EXERCISE INSTRUCTIONS: Retype, word for word, the records from the line containing "Where should I" through the line containing "[x=754, y=426]", including both of those lines. Omit the pictures.

MATERIAL FOR THIS EXERCISE:
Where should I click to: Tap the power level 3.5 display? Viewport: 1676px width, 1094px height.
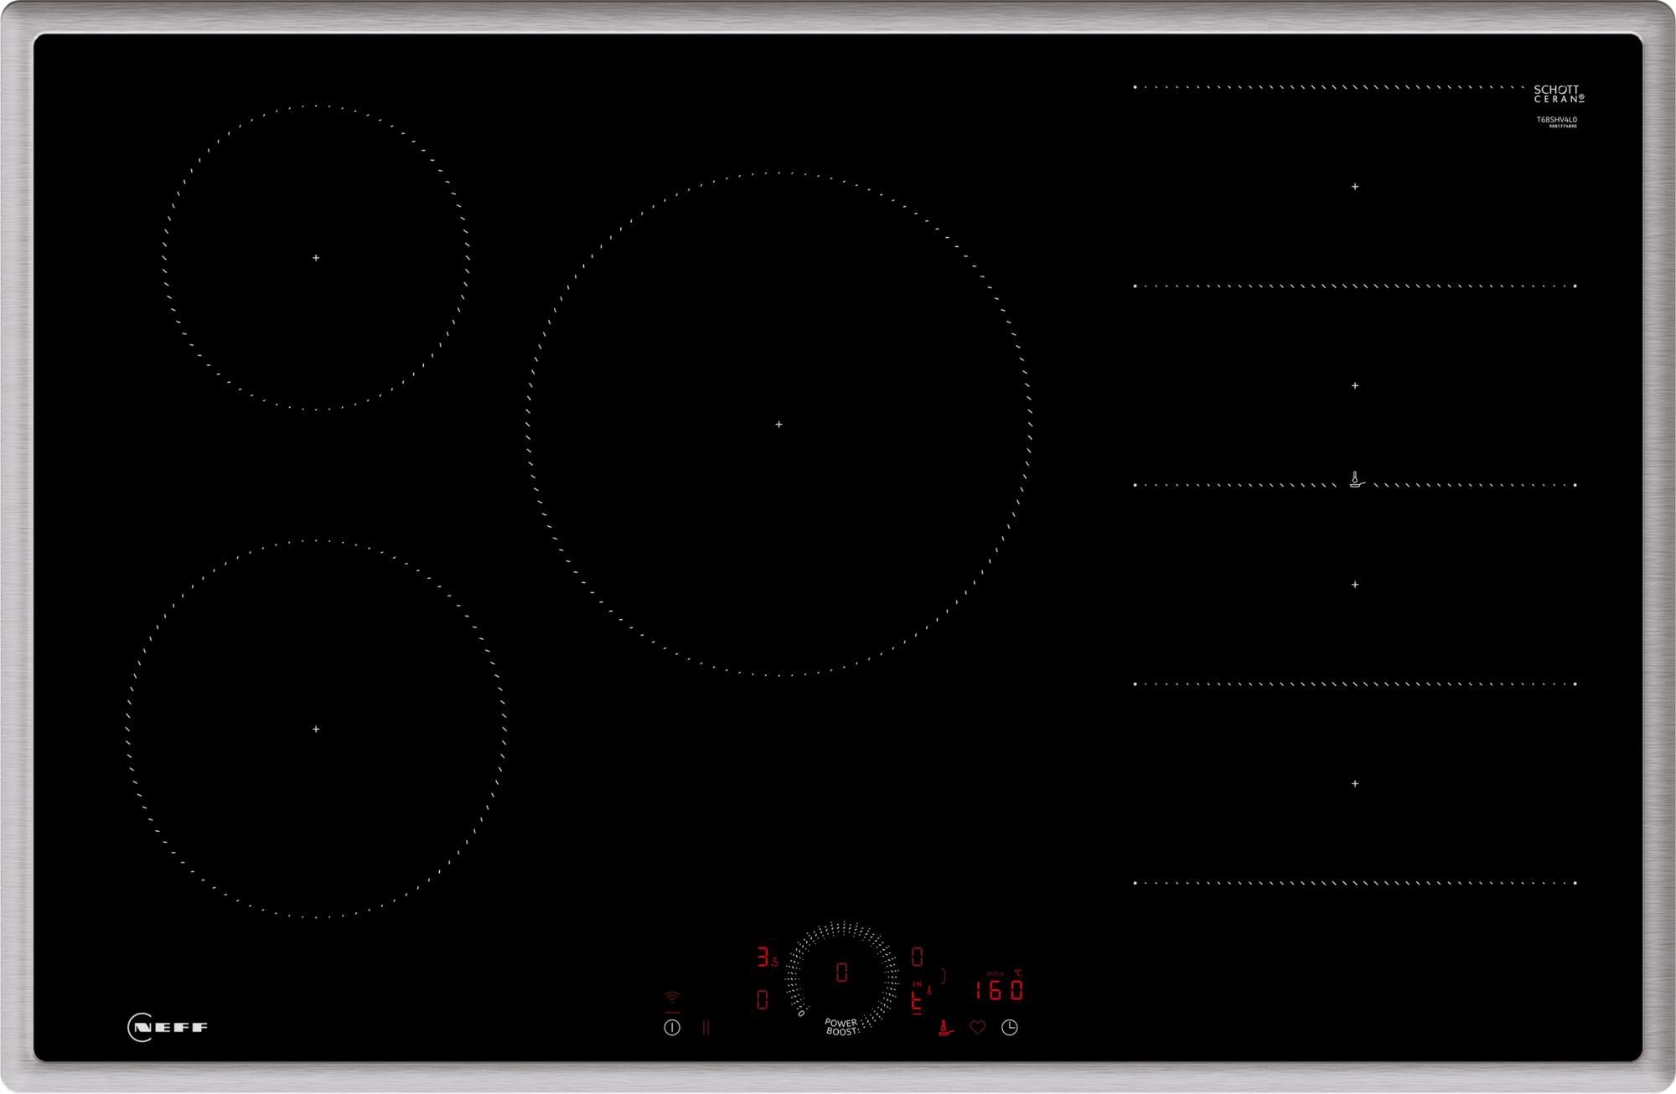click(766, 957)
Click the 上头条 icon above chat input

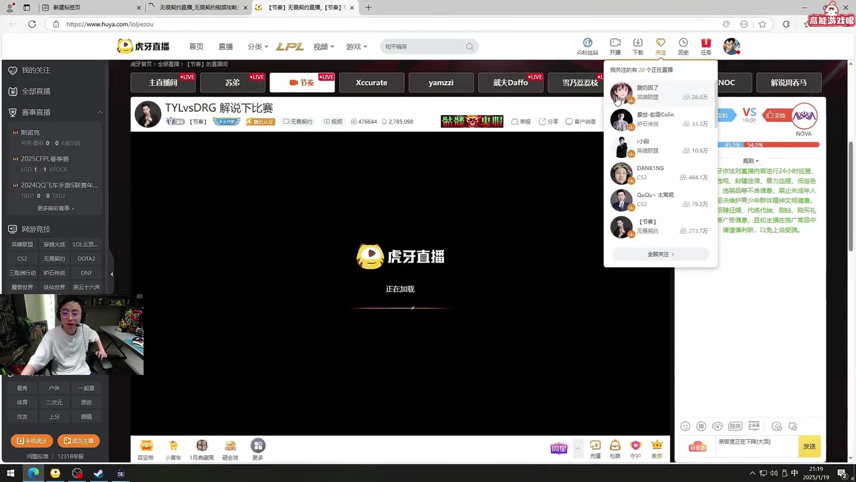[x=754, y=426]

==

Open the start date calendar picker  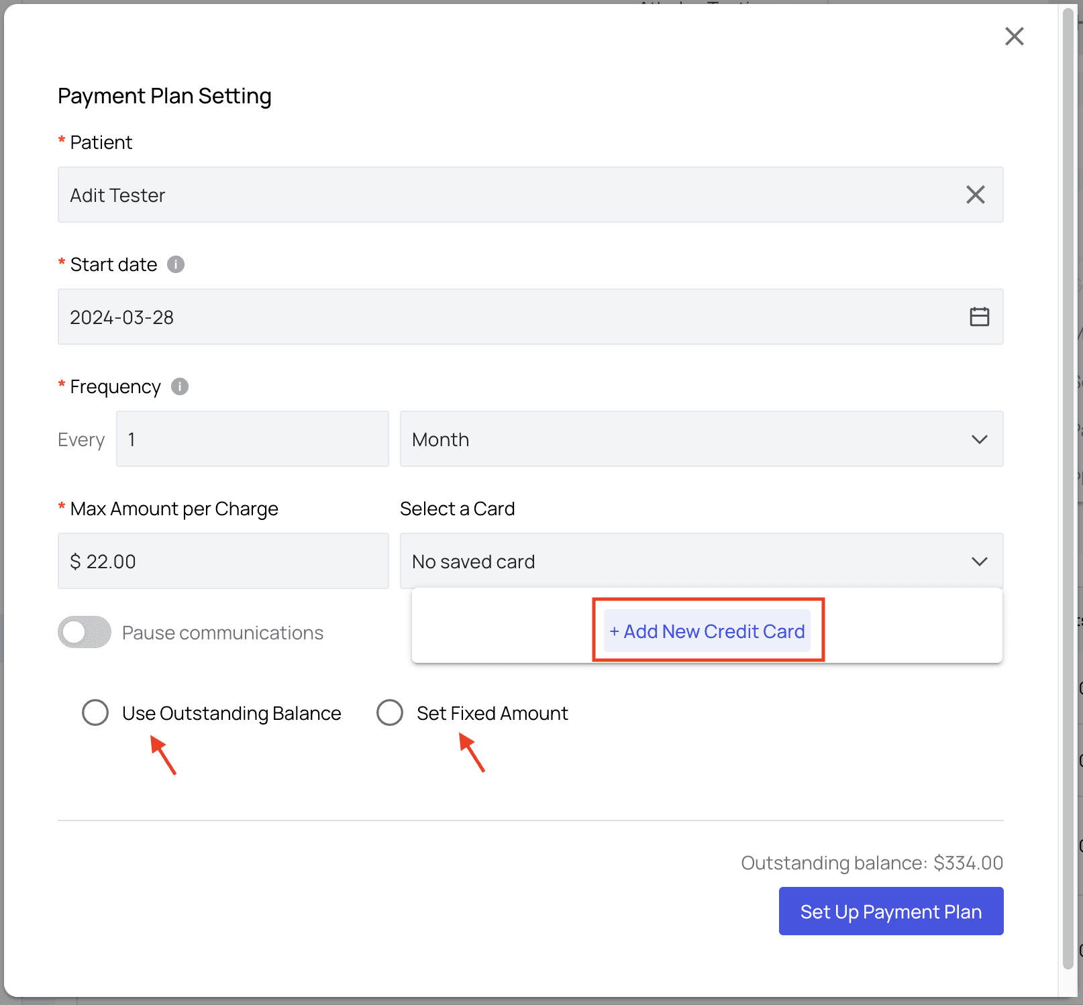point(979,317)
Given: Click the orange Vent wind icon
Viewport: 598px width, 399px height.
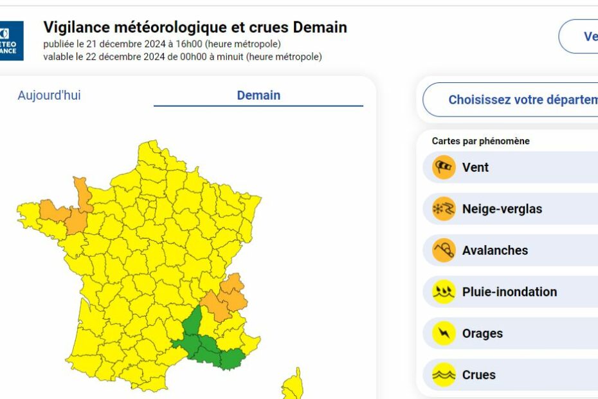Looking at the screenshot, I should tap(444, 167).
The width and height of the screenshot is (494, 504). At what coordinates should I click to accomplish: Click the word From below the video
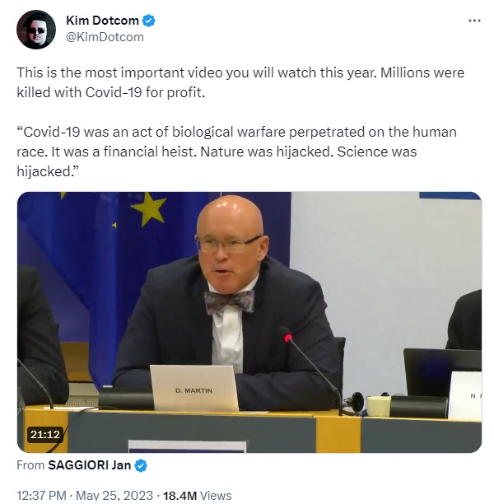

WRITTEN SOLUTION:
Where should I click to: Tap the power level 3.5 display? Viewport: 1676px width, 1094px height.
click(766, 957)
Click the 上头条 icon above chat input

[x=754, y=426]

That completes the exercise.